What the task requires | Quote the stretch of entries from the line containing "Task: Switch to the 通道 channels tab" through the end of the entries word for word, and leave the pictures out of your answer.

-- start of Data for this task --

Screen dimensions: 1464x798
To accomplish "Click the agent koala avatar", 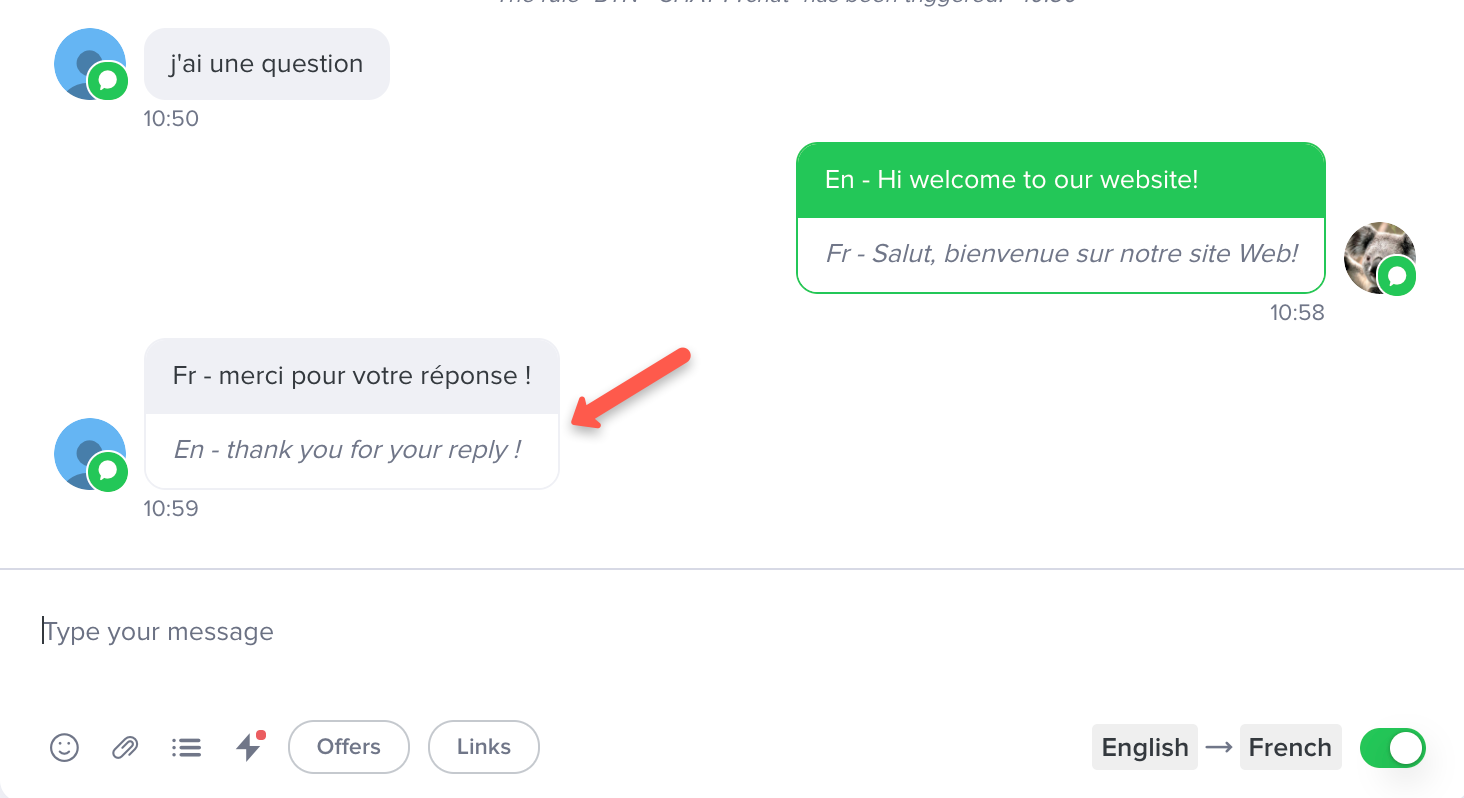I will click(1380, 258).
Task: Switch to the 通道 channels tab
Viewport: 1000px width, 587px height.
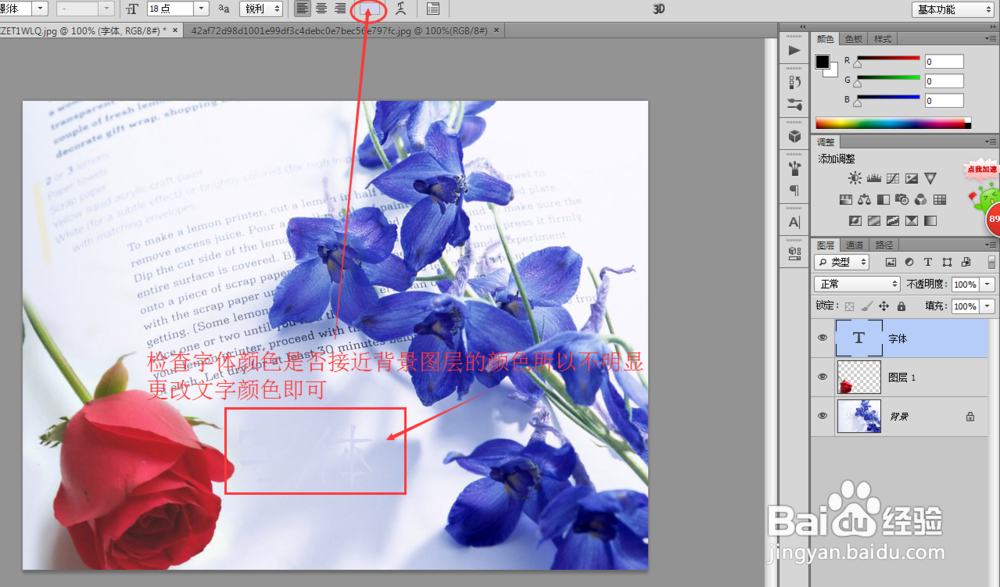Action: tap(856, 244)
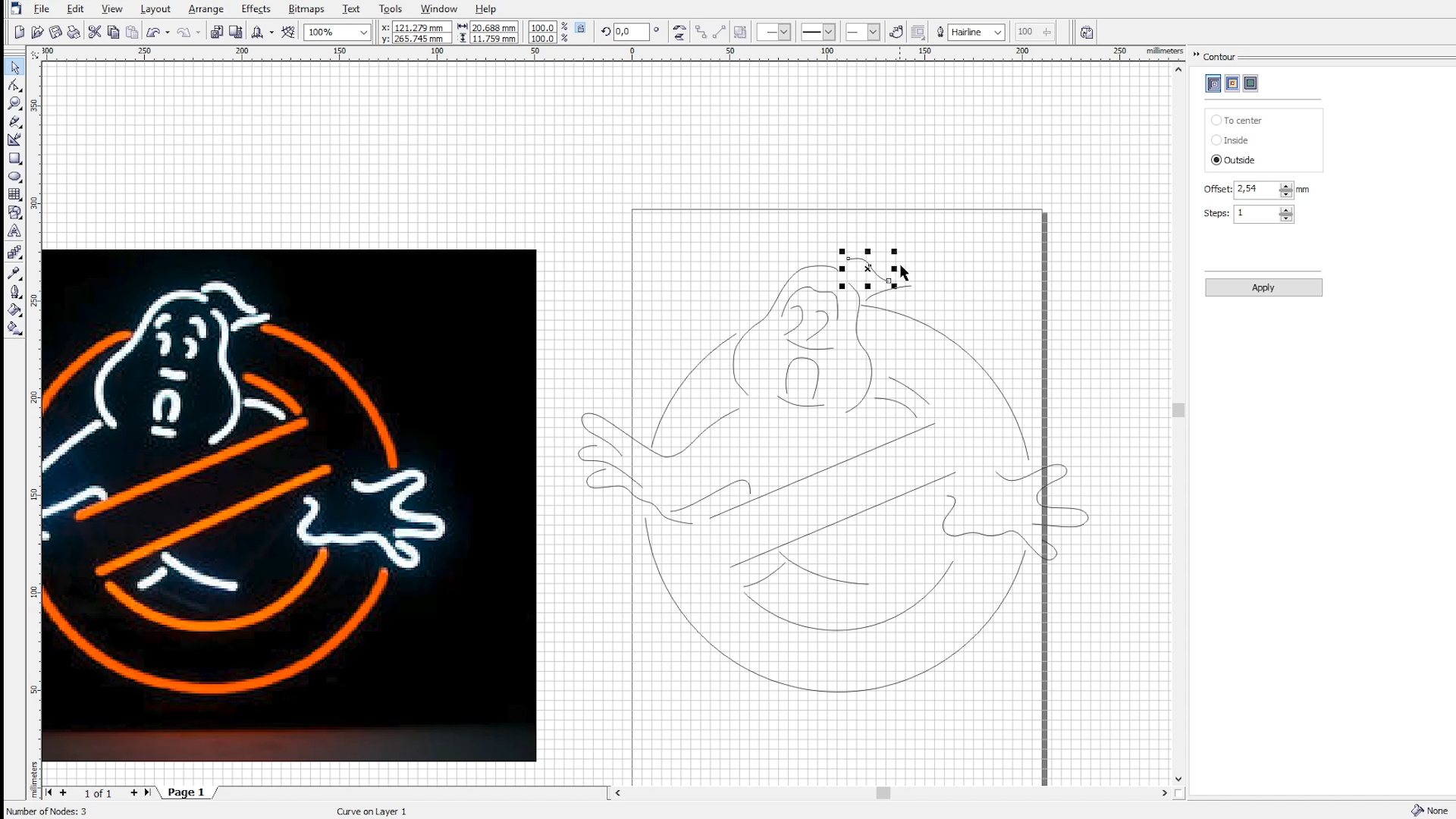
Task: Select the Rectangle tool
Action: pos(15,158)
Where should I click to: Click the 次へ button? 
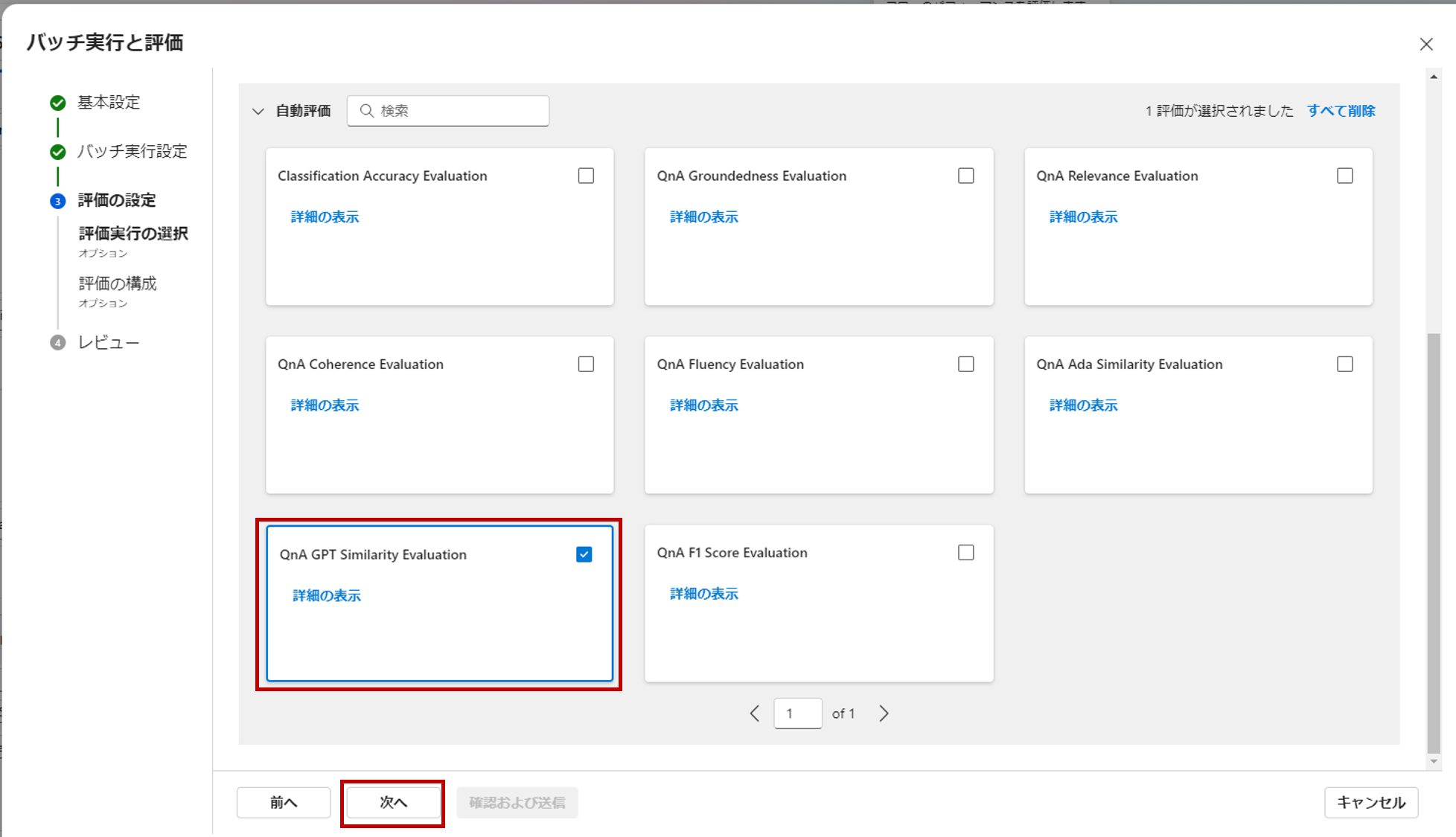392,802
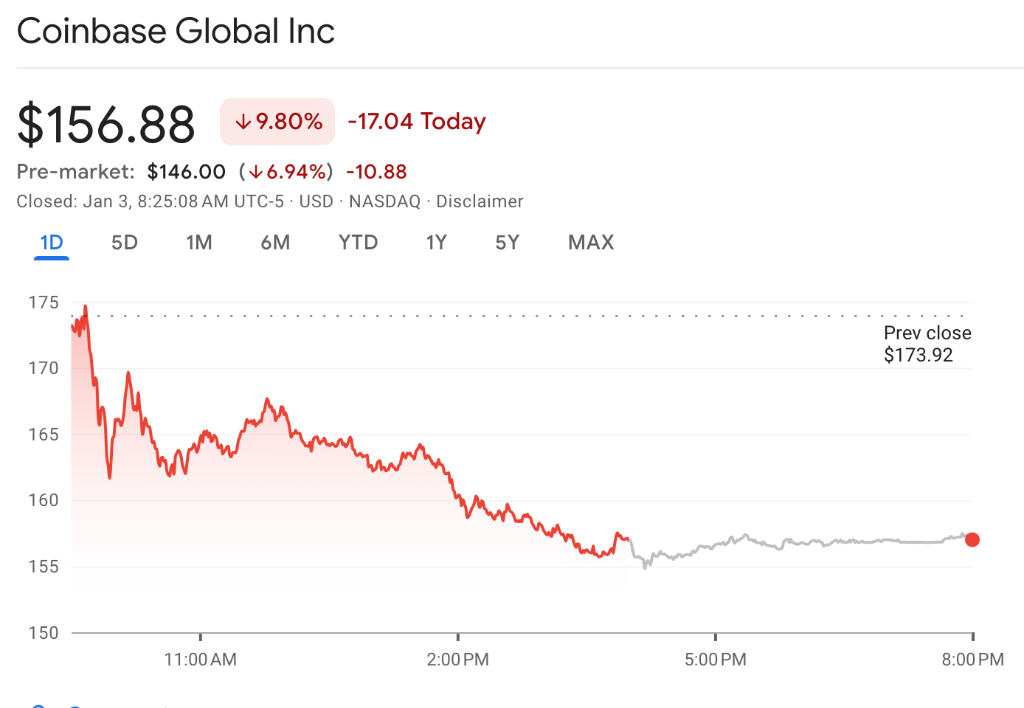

-- end of Data for this task --

Completed exercise |
Task: Switch to the 通道 channels tab
Viewport: 1000px width, 587px height.
Action: tap(856, 244)
Task: Select the Rectangle tool
Action: pos(15,158)
Where should I click to: Click the 次へ button? 
392,802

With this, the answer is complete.